Sunday, February 04, 2007

here's the thing: i don't care if you are a huge football fan or not, no one really cares about the superbowl unless their team is playing in it. i can't even remember who won the last handful of superbowls, other than last year's. no one in pittsburgh is going to be rioting in the streets tonight either way -- in fact, tomorrow, we'll all probably be thinking about when baseball season starts. which is funny: probably the single biggest sporting event in the given calendar year, and yet, as soon as it's over it's more or less meaningless. i don't remember who even played in that superbowl where janet jackson's nipple was exposed, but i do remember justin timberlake saying it was an "accident." guaranteed, no one cares that the Steelers won last year, except people in Pittsburgh, who will care forever.

that being said, it seems like a hell of a lot of people who have no allegiances to the Colts or the Bears seem to want the Colts to lose. i can think of a lot of teams I wouldn't want to win the Superbowl -- the Ravens, the Browns, the Eagles, the Patriots, the Bengals -- but the Colts aren't even an afterthought. even though this Superbowl is a pretty excellent matchup, all anyone can talk about is how much they want peyton manning to never, ever win a superbowl.

this actually doesn't make any sense. peyton is by far the best quarterback playing the game right now (i guess you could make an argument for brett favre, but he's obviously no longer at his peak), maybe the best since he's been in the league, on a short list for the past decade or two. however, everyone wants peyton to go down in the dan marino flames of great quarterbacks who never got a ring. peyton's definitely way better than tom brady, and that goon has won three already by the grace of adam vinateri's toe.

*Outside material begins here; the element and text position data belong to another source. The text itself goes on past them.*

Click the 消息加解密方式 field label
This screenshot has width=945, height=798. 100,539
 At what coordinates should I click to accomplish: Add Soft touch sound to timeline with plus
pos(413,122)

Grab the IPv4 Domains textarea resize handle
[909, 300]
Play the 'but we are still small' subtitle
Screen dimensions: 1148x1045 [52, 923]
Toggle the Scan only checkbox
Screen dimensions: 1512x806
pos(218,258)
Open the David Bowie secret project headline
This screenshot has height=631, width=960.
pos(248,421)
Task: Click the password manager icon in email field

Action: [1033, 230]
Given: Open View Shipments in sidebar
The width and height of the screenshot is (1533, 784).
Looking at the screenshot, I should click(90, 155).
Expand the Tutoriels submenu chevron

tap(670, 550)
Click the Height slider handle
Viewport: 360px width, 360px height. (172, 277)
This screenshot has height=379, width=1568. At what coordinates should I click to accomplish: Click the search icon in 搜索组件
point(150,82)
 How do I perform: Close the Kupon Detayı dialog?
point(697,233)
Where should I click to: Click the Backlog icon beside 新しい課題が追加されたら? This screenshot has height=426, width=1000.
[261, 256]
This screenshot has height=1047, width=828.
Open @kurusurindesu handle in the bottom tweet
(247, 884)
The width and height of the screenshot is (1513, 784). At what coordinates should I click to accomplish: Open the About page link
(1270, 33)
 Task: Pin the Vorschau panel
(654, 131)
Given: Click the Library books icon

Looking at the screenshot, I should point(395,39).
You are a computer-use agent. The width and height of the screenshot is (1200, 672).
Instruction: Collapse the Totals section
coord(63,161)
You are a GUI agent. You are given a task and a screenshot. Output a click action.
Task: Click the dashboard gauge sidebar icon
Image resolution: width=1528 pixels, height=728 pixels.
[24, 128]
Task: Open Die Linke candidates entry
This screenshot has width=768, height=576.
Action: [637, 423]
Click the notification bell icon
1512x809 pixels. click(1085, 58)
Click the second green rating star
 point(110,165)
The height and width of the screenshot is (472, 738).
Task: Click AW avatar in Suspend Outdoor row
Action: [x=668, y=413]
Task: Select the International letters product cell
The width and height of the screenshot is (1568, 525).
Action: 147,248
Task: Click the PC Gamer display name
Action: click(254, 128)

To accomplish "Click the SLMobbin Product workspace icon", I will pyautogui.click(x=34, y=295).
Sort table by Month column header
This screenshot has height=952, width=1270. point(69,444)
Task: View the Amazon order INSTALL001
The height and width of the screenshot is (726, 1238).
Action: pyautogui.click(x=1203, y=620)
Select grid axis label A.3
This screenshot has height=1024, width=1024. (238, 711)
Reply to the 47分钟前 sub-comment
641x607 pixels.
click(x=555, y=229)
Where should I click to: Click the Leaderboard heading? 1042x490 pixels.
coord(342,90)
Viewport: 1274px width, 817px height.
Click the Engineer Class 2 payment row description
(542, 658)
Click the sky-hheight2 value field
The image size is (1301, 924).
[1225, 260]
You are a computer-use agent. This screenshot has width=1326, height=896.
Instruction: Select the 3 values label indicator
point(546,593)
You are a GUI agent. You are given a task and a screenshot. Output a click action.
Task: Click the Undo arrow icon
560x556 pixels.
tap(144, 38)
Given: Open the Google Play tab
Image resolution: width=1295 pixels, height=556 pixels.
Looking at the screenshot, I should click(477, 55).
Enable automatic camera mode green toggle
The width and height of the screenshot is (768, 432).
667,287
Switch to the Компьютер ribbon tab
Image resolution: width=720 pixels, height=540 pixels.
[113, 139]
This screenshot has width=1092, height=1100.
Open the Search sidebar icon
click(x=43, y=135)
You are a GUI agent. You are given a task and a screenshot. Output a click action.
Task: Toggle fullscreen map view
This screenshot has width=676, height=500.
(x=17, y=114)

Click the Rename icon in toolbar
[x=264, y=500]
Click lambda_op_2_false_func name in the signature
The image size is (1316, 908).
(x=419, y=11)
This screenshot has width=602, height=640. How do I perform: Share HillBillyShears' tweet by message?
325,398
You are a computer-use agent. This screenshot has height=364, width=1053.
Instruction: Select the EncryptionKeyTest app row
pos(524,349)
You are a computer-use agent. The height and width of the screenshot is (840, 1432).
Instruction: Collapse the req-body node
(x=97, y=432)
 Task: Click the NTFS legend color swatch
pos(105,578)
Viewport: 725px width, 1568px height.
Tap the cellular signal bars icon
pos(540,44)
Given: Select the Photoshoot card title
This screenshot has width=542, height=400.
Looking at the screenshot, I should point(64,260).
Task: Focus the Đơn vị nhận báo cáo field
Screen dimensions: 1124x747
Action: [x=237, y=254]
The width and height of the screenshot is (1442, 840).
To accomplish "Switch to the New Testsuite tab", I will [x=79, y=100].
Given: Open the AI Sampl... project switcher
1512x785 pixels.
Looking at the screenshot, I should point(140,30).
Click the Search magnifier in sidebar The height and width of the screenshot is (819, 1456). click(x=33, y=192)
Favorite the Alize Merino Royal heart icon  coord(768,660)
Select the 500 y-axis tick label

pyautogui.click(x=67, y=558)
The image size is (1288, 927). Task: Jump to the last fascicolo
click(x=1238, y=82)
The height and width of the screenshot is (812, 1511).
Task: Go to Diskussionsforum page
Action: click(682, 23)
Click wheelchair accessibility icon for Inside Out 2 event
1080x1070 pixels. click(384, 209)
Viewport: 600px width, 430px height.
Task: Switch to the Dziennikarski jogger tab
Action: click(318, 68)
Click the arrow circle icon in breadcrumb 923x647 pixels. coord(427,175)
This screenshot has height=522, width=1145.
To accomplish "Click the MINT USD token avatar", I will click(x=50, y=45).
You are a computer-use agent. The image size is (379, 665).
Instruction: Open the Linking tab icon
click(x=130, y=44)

no one likes peyton manning, and i have no idea why. he (along with favre) is probably one of the best-marketed players in the NFL. brett favre has a lot more fans because everyone, whether they like it or not, knows every detail of his life story -- the struggle with painkiller addiction, his wife's illness, his dad's death, the loss of his home in Mississippi to katrina. its really hard not to want that guy to win. if i could be that guy's friend, i probably would. likewise, i can't think of a player that has been given more personality nationally than peyton manning. he makes carson palmer look like a whiny douchebag and tom brady look like a pretty boy who dates supermodels. petyon comes off way better even in comparison to eli, who is only really known for wanting to be drafted first at any cost, but not wanting to play for the chargers. peyton is the funny guy, the guy who roots for people in office jobs, the down-to-earth guy who realizes that football is just a game that he's lucky to be really fucking good at.

i don't know why everyone chooses to root against peyton when they have no reason at all to dislike him or the colts. despite the fact that the "never won a superbowl" argument is, in my opinion, a stupid one, the fact of the matter is, it will always be the asterisk next to his name, just like it is for jim kelly and dan marino. something in me really wants peyton, the susan lucci of the NFL, to slap everyone in the face this year.